Data analytics (Big Data) is a major phenomenon in the 21st century, there is an increasing demand for data analysts trained in this area who can collate, interpret and draw value from complex data sets.
This programme brings together a range of techniques that modern data analyst needs. You will study blocks in mathematics, statistics, data analysis and computing, and tackle a variety of interesting and engaging problems from business and industry. A good grounding in all these subjects is essential for creating and using algorithms and systems that identify patterns and extract value from masses of data.
The course will also develop key graduate skills such as problem-solving and communication, with a third of the credits at each level based on project-oriented work where students will develop their knowledge, professionalism and creativity in a supportive environment.

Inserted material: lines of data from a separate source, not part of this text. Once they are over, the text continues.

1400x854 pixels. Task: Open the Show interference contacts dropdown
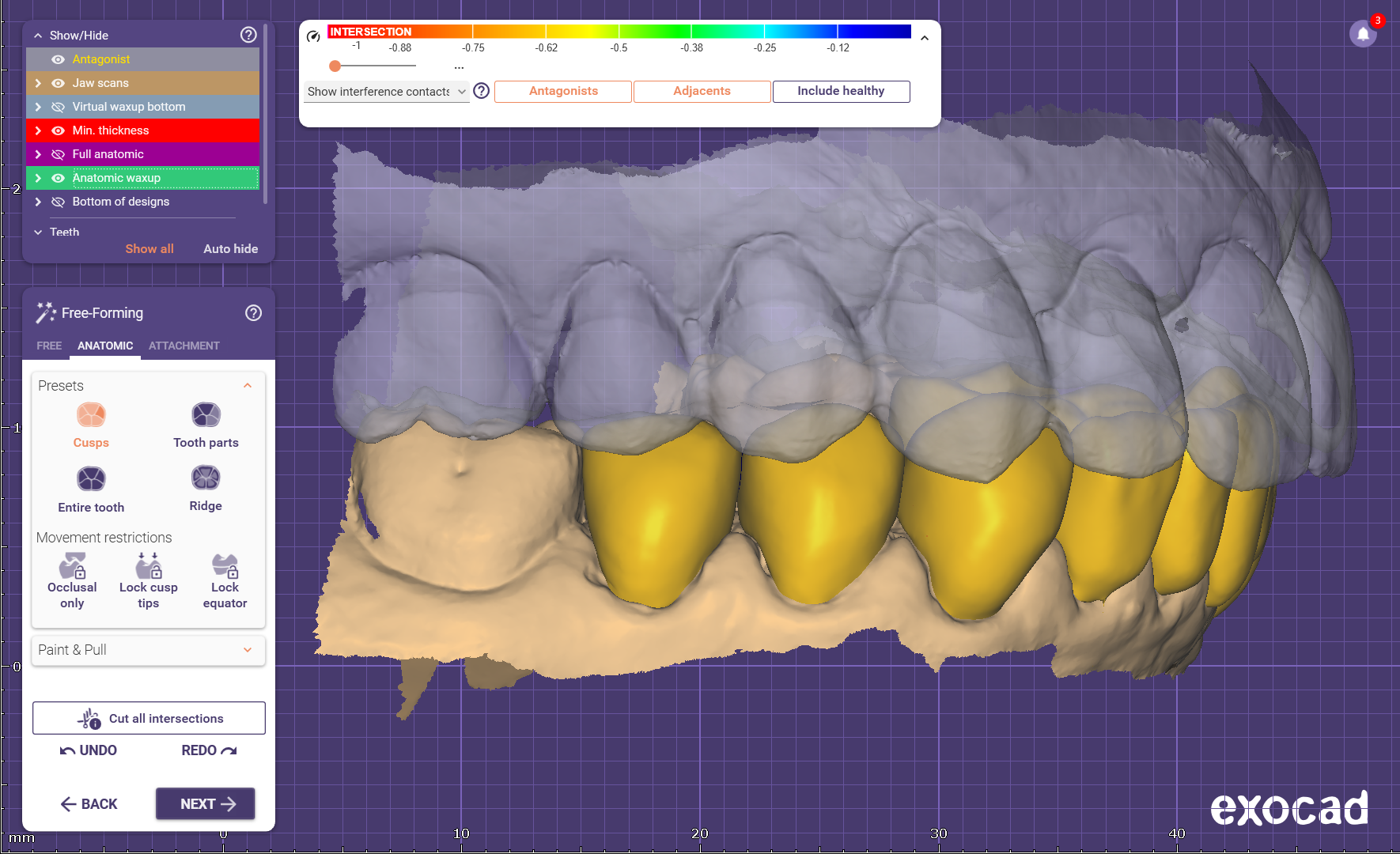tap(386, 92)
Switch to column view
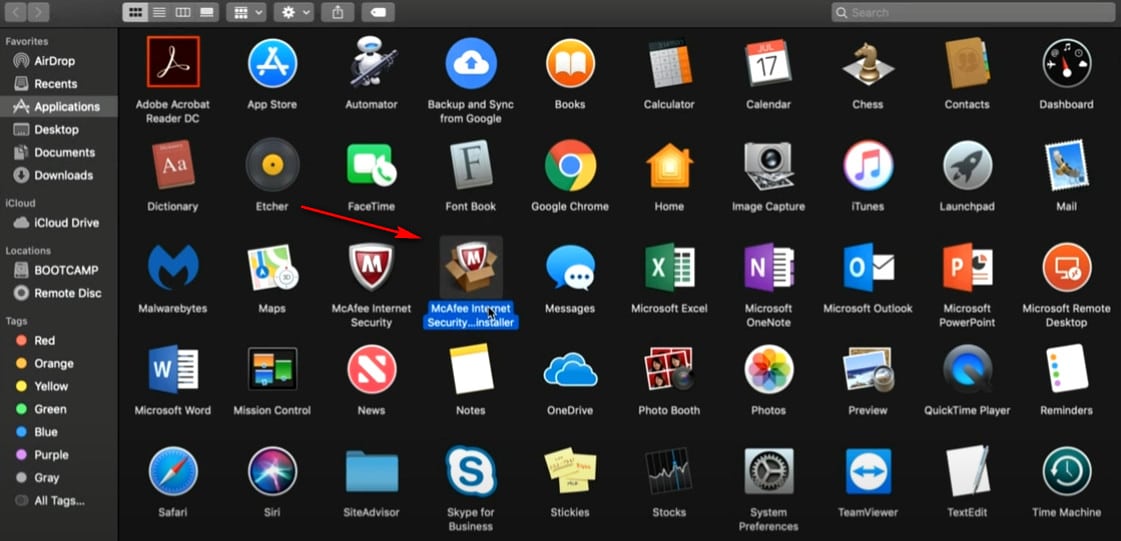 (x=182, y=12)
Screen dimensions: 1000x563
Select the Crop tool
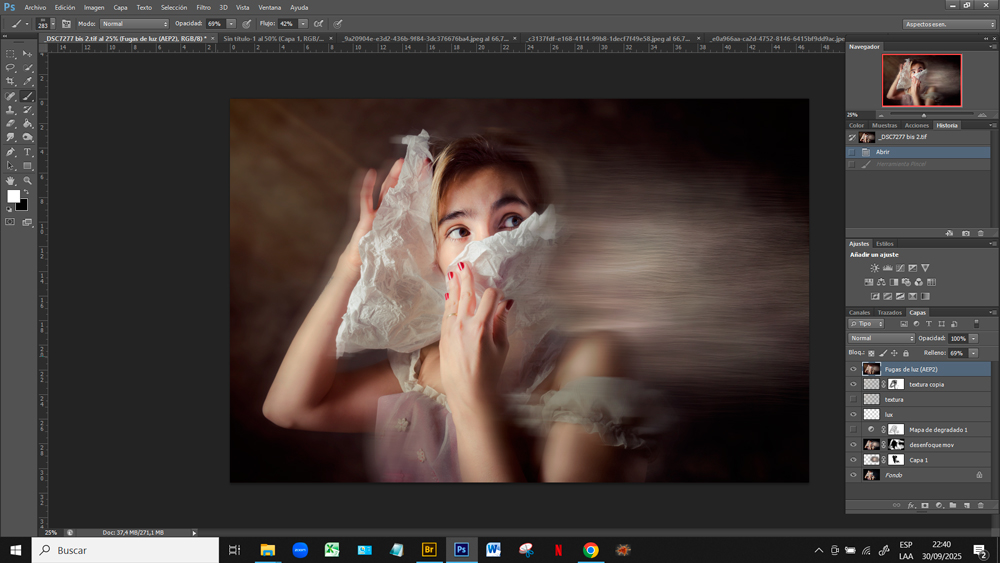point(11,81)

As an example, in your second year, you will be introduced to neural networks and deep learning. This important topic is at heart a powerful blend of linear algebra, nonlinear activation functions, vector calculus chain rule for gradients, and steepest descent optimisation with sampling. These fundamental building blocks will be brought together in theory and in software so that you will be able to build your own deep learning neural net, and be able to explain the function of every part of the algorithm. This last aspect of being able to explain the software’s function is key to the role of a mathematician as an understander as well as a user of methods, as opposed to just a consumer of software. The emphasis throughout will be on the practical rigour associated with getting deep learning to work.
Follow the four-year ‘Professional Placement’ degree programme and you‘ll benefit from our extensive experience in helping students to find well-paid work placements with blue-chip companies. Our sandwich students find that their mathematical and transferable skills are in demand in many sectors.